-- Start of Extracted text --

In embodiments, each discriminator has a weighted value and, when integrated together, provides a confidence level for assigning tracks to specific traffic.

Doppler offset is also used, in embodiments, to qualify either duplicate or spoofed tracks. This offset can be estimated from the baseband waveform samples over the duration of a pulse train. For instance, if it is known that a track is moving away from or towards a reference location, its Doppler offset can be noted and should not change significantly unless an analogous change to the relative velocity is also observed. If a spoofing source starts generating a track that is advertising position and velocity changes relative to the reference location, without the expected Doppler changes, this would indicate possible spoofing.

Where discrimination is successful, i.e. where all parameters for both tracks are recovered/differentiated, the CDTI 300 of embodiments will display full symbology for the duplicate AA traffic, as shown in FIG. 3. FIG. 3 illustrates the results of fully discriminating duplicate target fields enabling the CDTI 300 to display the tracks having a common AA of 130 with their associated headings, vertical status (ascending for one and descending for the other), and Flight IDs of DB456 and DA123, respectively.

If discrimination is only partially successful, limited symbology corresponding to those parameters of the duplicate AA traffic that could be recovered/differentiated is still presented on the CDTI 300, in embodiments.

In embodiments, a non-CDTI Display of Traffic Information (e.g. a Display of Traffic Information (DTI) used by air traffic control) may be used to display information, whether or not the result of discrimination.

Embodiments of the present disclosure may be thought of as a rules-based expert system while other embodiments utilize Artificial Intelligence (AI) neural nets for discrimination and differentiation.

Before discussing FIG. 4, which illustrates a scenario with two aircraft at different distances from the ownship (AA of 400) transmitting messages with the same AA of 402 (reference no. 402′ is used to distinguish between them), some background will be helpful. More specifically, ADS-B receiving systems possess two omnidirectional antennae with one channel on the top side of the aircraft and the other on the bottom in accordance with RTCA DO-260B. The ADS-B receiver can determine which channel (upper/lower) is receiving a message with higher power. The channel with the higher power will be used for demodulation and decoding. This process is part of the diversity functionality, as defined in RTCA DO-260B. The receiver channels also determine absolute power of the received signals. This diversity functionality can be used to discriminate between duplicate AA traffic, such as that depicted in FIG. 4, as described below.

-- End of Extracted text --

** Exercise set **
1 - In the text on duplicate aircraft tracks, what Flight IDs does the CDTI 300 show for the two tracks in FIG. 3?
2 - Starting with "Where discrimination is" and going on through "300, in embodiments.", write out the text on duplicate aircraft tracks again and swap "symbology" for "iconography".
You won't need the records for any of this.

-- Start of Data entries --

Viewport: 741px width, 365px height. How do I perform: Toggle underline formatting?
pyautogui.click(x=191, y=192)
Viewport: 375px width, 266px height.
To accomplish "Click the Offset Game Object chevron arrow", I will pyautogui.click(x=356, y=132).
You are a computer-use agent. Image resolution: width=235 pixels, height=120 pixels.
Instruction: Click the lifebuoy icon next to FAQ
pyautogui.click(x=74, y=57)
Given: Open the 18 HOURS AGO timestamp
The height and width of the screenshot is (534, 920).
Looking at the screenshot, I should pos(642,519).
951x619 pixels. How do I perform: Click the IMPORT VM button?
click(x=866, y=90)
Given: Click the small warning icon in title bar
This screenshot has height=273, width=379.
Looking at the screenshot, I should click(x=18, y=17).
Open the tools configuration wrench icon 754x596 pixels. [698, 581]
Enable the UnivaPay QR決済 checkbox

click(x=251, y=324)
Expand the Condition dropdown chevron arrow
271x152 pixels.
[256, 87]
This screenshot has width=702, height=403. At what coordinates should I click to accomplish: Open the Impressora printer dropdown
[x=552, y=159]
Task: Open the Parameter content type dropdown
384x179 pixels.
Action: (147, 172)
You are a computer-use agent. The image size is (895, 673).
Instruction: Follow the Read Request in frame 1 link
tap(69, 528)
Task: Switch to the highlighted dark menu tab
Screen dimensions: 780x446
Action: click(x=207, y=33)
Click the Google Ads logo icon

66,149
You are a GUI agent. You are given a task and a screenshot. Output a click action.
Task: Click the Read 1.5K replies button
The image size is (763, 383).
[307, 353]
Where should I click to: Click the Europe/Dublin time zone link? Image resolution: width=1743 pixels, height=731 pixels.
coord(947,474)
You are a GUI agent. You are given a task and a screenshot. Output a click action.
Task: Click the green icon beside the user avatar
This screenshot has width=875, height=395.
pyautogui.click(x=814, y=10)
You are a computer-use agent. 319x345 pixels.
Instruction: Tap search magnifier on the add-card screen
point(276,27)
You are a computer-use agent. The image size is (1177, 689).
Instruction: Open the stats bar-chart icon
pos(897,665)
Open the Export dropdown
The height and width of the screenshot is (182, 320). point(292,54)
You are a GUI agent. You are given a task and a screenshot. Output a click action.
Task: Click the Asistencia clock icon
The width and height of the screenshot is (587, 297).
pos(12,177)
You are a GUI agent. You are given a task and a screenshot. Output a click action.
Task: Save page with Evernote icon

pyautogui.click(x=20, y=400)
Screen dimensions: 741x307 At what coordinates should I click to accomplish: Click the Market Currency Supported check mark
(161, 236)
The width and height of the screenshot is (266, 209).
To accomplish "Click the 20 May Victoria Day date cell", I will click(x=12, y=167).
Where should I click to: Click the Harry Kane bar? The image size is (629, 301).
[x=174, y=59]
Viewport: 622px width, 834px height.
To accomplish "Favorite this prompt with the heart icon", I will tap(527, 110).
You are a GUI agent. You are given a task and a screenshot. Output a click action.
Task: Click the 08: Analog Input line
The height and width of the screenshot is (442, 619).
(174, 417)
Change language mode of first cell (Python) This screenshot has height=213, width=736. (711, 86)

-- End of Data entries --

** Expected responses **
1 - DB456 and DA123.

2 -
Where discrimination is successful, i.e. where all parameters for both tracks are recovered/differentiated, the CDTI 300 of embodiments will display full iconography for the duplicate AA traffic, as shown in FIG. 3. FIG. 3 illustrates the results of fully discriminating duplicate target fields enabling the CDTI 300 to display the tracks having a common AA of 130 with their associated headings, vertical status (ascending for one and descending for the other), and Flight IDs of DB456 and DA123, respectively.

If discrimination is only partially successful, limited iconography corresponding to those parameters of the duplicate AA traffic that could be recovered/differentiated is still presented on the CDTI 300, in embodiments.